» **WHAT TO PRODUCE**:
Using the records that appear below, write out exactly the lines from the one with "Product Review (510, 1338)" through the one with "Vorstand (59, 582)", keeping both end lines.
SOURCE RECORDS Block Start
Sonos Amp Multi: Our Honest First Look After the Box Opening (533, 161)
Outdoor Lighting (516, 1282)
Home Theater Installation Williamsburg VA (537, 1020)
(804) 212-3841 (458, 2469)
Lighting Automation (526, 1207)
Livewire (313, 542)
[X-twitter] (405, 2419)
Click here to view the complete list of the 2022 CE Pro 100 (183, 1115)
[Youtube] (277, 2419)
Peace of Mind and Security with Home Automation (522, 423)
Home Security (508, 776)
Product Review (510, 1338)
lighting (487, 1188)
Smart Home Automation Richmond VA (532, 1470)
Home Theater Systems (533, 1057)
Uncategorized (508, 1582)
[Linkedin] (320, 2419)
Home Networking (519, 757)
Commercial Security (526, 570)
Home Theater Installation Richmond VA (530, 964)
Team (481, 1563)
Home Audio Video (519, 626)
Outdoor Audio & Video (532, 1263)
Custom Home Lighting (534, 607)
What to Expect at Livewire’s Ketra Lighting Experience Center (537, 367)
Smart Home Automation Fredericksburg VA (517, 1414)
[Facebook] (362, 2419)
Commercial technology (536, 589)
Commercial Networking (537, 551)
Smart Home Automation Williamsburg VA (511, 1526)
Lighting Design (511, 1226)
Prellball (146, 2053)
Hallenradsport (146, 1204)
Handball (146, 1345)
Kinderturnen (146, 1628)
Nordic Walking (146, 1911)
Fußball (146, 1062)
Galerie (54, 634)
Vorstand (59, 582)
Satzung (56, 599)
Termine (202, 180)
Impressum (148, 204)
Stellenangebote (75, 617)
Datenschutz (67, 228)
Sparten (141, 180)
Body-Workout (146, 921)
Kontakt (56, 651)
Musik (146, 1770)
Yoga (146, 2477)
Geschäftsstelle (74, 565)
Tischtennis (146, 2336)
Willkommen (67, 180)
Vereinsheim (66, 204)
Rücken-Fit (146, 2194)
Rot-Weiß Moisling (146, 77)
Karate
SOURCE RECORDS Block End
» **ANSWER TO THE PROBLEM**:
Product Review (510, 1338)
lighting (487, 1188)
Smart Home Automation Richmond VA (532, 1470)
Home Theater Systems (533, 1057)
Uncategorized (508, 1582)
[Linkedin] (320, 2419)
Home Networking (519, 757)
Commercial Security (526, 570)
Home Theater Installation Richmond VA (530, 964)
Team (481, 1563)
Home Audio Video (519, 626)
Outdoor Audio & Video (532, 1263)
Custom Home Lighting (534, 607)
What to Expect at Livewire’s Ketra Lighting Experience Center (537, 367)
Smart Home Automation Fredericksburg VA (517, 1414)
[Facebook] (362, 2419)
Commercial technology (536, 589)
Commercial Networking (537, 551)
Smart Home Automation Williamsburg VA (511, 1526)
Lighting Design (511, 1226)
Prellball (146, 2053)
Hallenradsport (146, 1204)
Handball (146, 1345)
Kinderturnen (146, 1628)
Nordic Walking (146, 1911)
Fußball (146, 1062)
Galerie (54, 634)
Vorstand (59, 582)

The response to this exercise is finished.